3. Employ cloud-based solutions.
Cloud-based cybersecurity solutions that protect the device, cloud and identity of the user—that’s the ticket for secure remote working. The new generation of cybersecurity solutions, optimized for secure remote work, are deployable in seconds, cloud-managed, silent to the user and invasive to the attacker.
4. Secure the perimeter.
Businesses need to secure the corporate perimeter when moving to a remote workforce. This means tying VPN to Active Directory and enabling multifactor authentication to make sure the right people are accessing networks, apps and data. Businesses should mandate VPN use on public Wi-Fi and remind employees to avoid opening emails and clicking on URLs from unknown senders and to keep passwords safe.
5. Consider virtual desktop environments over VPNs.
Companies must ensure employees can securely access everything they need to do their jobs effectively from home. Using VPNs has been the traditional method, but it limits access to a small number of internal company applications and cannot secure many of the online apps employees need. Companies should consider testing and bolstering a virtual desktop environment to provide a great user experience.
6. Trust, but verify.
When working remotely, it’s easier to be misled by fake requests from people you know (spearphishing). Teach your team how to spot the signs, as well as how to verify any requests. The easiest way is to always use another channel, like calling them or jumping on a video call.
7. Carry security protocols over to home offices.
It’s not just about the security platform that the CISO has put in place but how employees continue that business continuity into the home office. It’s critical that as users move to remote working the security team has a plan in place to carry all of the security protocols and policies over to ensure that home users are just as secure as if they were in the corporate office.

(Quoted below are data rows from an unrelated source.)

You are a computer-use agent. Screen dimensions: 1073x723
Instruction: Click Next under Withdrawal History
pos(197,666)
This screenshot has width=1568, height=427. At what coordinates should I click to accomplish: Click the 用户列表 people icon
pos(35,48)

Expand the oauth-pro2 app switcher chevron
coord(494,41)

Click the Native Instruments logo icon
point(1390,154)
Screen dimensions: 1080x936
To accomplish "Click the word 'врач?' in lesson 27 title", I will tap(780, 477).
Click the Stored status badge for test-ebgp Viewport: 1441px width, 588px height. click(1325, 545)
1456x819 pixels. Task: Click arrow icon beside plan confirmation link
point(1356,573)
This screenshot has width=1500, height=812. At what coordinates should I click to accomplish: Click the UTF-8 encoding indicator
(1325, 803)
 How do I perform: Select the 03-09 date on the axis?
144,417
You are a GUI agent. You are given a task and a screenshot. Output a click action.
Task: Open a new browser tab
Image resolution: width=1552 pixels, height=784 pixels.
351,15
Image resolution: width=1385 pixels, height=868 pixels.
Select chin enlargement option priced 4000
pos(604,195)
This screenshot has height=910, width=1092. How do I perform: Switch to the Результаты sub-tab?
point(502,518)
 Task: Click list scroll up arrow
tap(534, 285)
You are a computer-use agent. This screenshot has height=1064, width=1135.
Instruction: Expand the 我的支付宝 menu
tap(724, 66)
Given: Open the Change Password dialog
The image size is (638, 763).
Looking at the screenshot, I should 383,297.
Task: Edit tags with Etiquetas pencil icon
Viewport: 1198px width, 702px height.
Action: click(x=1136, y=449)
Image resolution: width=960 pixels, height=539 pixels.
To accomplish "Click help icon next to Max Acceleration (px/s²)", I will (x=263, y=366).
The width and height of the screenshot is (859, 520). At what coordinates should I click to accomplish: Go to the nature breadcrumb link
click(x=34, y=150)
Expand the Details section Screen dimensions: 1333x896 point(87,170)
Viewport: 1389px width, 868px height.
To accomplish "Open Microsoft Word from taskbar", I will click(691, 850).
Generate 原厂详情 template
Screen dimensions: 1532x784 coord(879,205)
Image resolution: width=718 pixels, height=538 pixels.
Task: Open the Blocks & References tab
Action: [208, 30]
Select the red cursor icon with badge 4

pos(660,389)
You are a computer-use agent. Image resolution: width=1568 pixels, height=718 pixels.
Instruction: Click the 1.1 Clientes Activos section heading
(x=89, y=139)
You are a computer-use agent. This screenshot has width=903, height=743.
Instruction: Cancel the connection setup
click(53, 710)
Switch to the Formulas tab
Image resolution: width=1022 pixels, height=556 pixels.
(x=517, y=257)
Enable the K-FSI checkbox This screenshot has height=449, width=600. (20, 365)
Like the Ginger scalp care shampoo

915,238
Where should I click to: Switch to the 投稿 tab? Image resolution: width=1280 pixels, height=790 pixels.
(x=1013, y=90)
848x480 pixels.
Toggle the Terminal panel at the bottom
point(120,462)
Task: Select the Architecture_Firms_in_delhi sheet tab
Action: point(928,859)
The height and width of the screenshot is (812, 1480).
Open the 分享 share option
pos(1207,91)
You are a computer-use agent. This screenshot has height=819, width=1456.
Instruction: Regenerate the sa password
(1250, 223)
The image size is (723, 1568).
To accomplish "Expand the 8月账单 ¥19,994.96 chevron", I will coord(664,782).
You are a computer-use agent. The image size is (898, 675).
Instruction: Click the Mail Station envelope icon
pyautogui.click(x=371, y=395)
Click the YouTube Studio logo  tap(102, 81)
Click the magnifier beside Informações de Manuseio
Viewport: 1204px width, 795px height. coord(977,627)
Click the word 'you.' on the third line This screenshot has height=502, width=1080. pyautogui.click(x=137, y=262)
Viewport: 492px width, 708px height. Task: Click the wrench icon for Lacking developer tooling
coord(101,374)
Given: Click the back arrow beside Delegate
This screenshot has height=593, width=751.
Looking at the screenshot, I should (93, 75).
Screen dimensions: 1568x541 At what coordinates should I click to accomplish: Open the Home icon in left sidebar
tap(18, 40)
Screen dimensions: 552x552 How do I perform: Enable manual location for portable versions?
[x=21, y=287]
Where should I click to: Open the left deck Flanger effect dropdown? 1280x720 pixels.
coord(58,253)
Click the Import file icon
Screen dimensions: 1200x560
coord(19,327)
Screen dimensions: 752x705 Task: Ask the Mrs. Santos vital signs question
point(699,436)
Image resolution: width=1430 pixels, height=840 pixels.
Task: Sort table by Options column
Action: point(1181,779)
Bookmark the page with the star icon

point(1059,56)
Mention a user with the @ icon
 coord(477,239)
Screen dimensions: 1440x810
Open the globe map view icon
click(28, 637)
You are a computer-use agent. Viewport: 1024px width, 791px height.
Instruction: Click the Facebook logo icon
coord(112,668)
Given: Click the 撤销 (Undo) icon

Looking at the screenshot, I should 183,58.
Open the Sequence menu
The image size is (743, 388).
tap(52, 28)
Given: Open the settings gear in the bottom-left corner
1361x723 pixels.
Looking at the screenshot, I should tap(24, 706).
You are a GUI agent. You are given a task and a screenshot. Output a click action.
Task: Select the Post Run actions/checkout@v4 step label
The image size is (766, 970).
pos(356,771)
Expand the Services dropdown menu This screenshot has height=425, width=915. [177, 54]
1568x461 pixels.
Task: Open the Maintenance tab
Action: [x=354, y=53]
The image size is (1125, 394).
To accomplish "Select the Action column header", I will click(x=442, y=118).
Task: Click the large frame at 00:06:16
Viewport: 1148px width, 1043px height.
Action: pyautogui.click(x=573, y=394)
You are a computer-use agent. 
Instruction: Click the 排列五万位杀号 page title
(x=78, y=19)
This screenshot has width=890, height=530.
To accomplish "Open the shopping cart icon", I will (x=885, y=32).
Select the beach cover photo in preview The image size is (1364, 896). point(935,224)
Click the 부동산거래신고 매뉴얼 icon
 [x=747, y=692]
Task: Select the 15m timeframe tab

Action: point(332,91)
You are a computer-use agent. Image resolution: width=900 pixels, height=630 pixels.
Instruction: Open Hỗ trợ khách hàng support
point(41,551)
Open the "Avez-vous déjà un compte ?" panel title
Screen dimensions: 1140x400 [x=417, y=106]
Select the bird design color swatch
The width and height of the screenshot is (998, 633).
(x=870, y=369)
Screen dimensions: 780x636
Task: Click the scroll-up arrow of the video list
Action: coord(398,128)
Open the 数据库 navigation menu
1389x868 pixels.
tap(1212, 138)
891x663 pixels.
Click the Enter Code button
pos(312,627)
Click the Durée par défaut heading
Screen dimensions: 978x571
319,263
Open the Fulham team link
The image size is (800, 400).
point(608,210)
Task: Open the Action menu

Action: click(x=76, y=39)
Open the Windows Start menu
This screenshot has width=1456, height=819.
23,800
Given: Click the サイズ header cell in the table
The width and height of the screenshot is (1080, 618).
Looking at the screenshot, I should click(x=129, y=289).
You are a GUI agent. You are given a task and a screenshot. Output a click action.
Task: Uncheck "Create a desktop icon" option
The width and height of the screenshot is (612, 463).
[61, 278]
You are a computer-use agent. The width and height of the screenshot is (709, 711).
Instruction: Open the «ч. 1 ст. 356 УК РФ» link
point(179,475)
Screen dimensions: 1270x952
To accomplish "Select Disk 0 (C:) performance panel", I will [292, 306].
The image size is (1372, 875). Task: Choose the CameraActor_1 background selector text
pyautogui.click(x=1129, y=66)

8. Deploy mobile security software.
The most effective cybersecurity measure is the implementation of an agile mobile security platform that can be installed on any device accessible by the employee—regardless of the operating system or manufacturer—and that is built around a model of data-centric security. Without those key elements, companies risk slower deployment times, lost company data and extensive overhead costs.
9. Remind employees to guard their home routers.
We have seen with smart cities and enterprises that remote contractors and staff may have the greatest VPN, but their home router may be the weakest link. Many people buy home routers and never change the default password. Botnets are out seeking these open doors—once they gain access, they infect the worker’s PC and enter the organization through the VPN. This is an area not managed by IT.
10. Know your access points.
The rush to work from home is a situation in which the prepared do better. It’s critical to keep an up-to-date network map to handle whatever comes along. For example, show where your VPN access points are and whether they have the correct access. Most organizations struggle to maintain a reliable map of their changing world, but it can be automated.
11. Remember that temporary pain will bring long-term advantages.
The COVID-19 crisis is accelerating many developments that will improve the cybersecurity posture of organizations. Security teams are looking for SaaS security applications that can be deployed with ease and with no disruption to productivity. Many organizations are still far away from this, using only on-premises solutions, and the crisis is forcing them to change their approach.
12. Create a specific action plan for critical functions.
Like any new service, secure remote working needs organizations to define and implement security policies, procedures and controls. However, in most companies, the challenge is that a few critical functions are not designed to work offsite. Those need a quick process redesign and risk assessment to come up with a short-term action plan followed up with a sustainable long-term control framework.
13. Don’t wash your hands of cyber hygiene.
The most significant threat to cybersecurity is still employee negligence. Anticipate a substantial increase in malicious cyber-targeting of remote workers. No matter the location, you must establish a culture of security, protect mobile devices, maintain computer cyber-hygiene, properly deploy and maintain firewalls, have current antivirus software, and, most importantly, plan for the unexpected.
14. Focus on endpoint security and VPN use.
Ensure robust endpoint security and VPN use on all devices, including personal devices that may now be accessing company systems and data. Using a cloud-managed solution enables streamlined centralized control, visibility and policy enforcement.
15. Assess your company’s threat model work.
A good rule of thumb that easily translates to remote work, VPN use, etc. is to view all traffic and actors as nefarious until proven otherwise. In the end, cybersecurity measures ultimately come down to a company’s threat model work, which is the primary key to driving their cybersecurity risk assessment and countermeasures.